**Text:**
__________
Jan Delay: „Beim Texten muss ich alleine sein“
Mit seinem ersten Album hat Jan Delay „in Sachen Funk noch nicht alles gesagt“, meint er. Und schiebt „Wir Kinder vom Bahnhof Soul“ nach. Es ist ein knalliges Déjà Vu.
Köln. "Und es ist hart, so hahahart - im Showgeschäft." Jan Delay singt diese Zeile auf seinem neuen Album. Er weiß, wovon er spricht. Der Interviewtermin findet um 15.30 Uhr statt, für eine halbe Stunde im Kölner Dom-Hotel. Der vorherige Kollege braucht noch ein paar Minuten, wird man vertröstet. Man fühlt sich wie im Wartezimmer des Arztes, in freudiger Erwartung auf den Satz: "Der Nächste bitte."
Irgendwann geht es raus auf den riesigen Balkon. Es ist schwül-heiß. "Das wievielte Interview ist das heute?" "Das siebte", lacht er. Er zündet sich eine selbst gedrehte Zigarette an. "Wird einem der ganze Rummel eigentlich nicht irgendwann zu viel?" "Absolut. Es gibt Tage, da denkt man daran, fast durchzudrehen."
Sein neues Album heißt "Wir Kinder vom Bahnhof Soul". Schon wieder ein Wortspiel-Titel wie beim letzten Werk "Mercedes Dance", mit dem er vor drei Jahren Platz eins der deutschen Charts eroberte. Gab es Druck von außen oder wieso entstand eine neue Platte? "Den Druck mache ich mir selbst. Das Umfeld und die Öffentlichkeit können mir gar nicht so einen großen Druck machen. Außerdem ist mit der ersten Platte in Sachen Funk noch nicht alles gesagt", erklärt er.
__________
**Erfasste Datensätze:**
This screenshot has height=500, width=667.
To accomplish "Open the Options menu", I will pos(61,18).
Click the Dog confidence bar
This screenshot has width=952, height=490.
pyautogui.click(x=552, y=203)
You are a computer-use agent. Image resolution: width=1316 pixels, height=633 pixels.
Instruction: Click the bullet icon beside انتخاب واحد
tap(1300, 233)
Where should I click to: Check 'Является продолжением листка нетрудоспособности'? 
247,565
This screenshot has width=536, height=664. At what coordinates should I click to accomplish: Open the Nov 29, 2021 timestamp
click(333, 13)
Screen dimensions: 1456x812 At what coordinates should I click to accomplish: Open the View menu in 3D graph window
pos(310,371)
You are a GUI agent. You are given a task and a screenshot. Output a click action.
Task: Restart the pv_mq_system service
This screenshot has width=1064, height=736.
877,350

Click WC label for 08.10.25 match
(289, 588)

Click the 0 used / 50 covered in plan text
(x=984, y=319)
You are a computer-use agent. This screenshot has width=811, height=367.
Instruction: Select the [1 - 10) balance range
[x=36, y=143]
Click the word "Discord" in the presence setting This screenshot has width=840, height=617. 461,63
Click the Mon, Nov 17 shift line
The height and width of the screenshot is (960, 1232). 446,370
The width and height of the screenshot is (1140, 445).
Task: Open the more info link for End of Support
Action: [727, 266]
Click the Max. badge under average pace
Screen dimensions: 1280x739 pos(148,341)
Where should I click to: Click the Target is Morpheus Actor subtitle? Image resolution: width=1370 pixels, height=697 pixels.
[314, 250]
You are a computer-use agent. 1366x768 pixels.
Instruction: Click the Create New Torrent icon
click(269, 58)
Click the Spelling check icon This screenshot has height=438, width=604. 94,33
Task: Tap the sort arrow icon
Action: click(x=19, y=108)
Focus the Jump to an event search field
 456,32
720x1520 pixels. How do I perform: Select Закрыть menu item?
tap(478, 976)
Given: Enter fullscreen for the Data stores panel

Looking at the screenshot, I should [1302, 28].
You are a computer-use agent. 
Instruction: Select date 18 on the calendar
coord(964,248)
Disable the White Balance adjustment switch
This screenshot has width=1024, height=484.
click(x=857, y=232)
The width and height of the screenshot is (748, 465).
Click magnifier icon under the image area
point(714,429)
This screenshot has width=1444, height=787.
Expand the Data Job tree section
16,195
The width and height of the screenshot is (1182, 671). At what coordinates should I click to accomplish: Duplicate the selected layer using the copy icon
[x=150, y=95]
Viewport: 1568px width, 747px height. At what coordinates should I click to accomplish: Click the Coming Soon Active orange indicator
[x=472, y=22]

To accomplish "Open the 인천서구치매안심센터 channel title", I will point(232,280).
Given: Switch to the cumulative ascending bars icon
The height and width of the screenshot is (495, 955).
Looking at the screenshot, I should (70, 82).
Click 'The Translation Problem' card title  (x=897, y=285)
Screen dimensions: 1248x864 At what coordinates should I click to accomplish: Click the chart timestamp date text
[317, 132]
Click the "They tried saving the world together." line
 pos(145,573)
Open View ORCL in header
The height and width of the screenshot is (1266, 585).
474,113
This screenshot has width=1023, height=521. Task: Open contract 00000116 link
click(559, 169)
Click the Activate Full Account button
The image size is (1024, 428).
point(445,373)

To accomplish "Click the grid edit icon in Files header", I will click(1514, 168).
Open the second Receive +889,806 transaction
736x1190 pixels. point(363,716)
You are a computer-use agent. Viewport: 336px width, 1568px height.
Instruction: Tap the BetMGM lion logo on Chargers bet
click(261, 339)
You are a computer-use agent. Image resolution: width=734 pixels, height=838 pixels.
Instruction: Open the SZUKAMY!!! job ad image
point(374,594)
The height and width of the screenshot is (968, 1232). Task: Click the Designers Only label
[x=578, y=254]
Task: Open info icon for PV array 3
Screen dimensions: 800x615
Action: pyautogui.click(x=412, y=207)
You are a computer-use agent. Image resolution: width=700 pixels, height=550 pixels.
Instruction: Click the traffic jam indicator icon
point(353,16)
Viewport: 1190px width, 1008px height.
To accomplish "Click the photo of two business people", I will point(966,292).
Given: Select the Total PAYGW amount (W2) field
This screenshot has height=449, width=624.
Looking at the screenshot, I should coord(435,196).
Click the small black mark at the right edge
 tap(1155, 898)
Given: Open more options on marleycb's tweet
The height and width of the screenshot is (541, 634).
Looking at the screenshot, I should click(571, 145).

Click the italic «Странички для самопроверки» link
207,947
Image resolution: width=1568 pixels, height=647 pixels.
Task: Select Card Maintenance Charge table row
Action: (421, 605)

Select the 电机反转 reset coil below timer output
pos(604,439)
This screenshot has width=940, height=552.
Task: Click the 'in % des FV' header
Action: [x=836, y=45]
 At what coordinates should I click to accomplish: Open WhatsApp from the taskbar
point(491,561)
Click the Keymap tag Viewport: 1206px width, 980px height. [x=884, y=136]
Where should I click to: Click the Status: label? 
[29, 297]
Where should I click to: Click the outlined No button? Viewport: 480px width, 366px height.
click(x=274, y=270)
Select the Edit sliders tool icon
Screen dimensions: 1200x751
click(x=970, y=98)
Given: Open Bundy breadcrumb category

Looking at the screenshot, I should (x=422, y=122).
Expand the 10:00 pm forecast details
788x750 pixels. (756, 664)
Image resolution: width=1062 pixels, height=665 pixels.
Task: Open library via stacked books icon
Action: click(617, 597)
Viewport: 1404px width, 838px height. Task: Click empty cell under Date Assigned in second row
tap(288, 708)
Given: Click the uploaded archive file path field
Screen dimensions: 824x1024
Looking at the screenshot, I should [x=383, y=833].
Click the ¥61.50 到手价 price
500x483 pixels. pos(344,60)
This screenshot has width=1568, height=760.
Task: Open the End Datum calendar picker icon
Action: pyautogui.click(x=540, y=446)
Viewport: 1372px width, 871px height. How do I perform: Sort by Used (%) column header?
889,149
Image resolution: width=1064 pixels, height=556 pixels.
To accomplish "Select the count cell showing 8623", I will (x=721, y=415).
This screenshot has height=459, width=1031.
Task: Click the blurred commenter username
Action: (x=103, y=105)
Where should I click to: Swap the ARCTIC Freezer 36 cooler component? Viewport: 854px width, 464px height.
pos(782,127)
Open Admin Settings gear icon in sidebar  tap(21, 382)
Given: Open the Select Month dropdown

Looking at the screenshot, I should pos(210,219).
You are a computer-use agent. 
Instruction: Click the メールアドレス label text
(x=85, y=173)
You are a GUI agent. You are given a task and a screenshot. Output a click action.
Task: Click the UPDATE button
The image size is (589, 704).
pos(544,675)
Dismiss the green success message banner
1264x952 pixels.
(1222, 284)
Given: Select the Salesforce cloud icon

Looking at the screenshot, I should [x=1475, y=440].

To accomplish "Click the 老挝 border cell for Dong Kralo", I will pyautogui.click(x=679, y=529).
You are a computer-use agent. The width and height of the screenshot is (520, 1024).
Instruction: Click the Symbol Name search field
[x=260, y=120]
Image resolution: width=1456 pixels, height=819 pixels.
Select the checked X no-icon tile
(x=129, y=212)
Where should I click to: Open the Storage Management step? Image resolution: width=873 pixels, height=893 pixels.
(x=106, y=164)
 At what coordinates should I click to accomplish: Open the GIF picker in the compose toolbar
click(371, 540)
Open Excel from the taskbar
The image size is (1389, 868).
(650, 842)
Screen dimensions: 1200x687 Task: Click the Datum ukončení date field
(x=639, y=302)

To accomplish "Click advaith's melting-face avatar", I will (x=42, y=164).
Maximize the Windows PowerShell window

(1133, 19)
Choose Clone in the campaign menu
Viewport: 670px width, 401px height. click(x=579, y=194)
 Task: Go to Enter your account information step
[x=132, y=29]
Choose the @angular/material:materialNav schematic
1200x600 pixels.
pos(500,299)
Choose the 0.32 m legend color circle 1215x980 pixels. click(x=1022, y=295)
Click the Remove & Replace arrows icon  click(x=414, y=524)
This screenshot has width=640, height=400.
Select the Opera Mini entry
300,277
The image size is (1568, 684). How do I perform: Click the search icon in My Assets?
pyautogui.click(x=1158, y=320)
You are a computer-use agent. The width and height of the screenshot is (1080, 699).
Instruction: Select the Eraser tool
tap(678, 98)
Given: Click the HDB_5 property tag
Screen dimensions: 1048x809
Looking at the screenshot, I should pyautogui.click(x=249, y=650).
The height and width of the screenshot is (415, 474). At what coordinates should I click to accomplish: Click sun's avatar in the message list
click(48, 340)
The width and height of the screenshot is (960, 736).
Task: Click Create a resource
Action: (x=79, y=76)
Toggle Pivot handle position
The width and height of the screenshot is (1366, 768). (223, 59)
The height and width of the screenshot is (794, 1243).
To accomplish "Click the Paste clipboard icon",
__________
**Arbeitsanweisungen:**
1. Gib alle Sätze aus dem Text über Jan Delay wieder, die mit einem Fragezeichen enden.
2. Übersetze den Satz „Das Umfeld und die Öffentlichkeit können mir gar nicht so einen großen Druck machen.“ aus dem Text über Jan Delay ins Englische.

**Lösungen je Aufgabe:**
1.
„Das wievielte Interview ist das heute?“
„Wird einem der ganze Rummel eigentlich nicht irgendwann zu viel?“
„Gab es Druck von außen oder wieso entstand eine neue Platte?“

2. The people around me and the public can't put nearly that much pressure on me.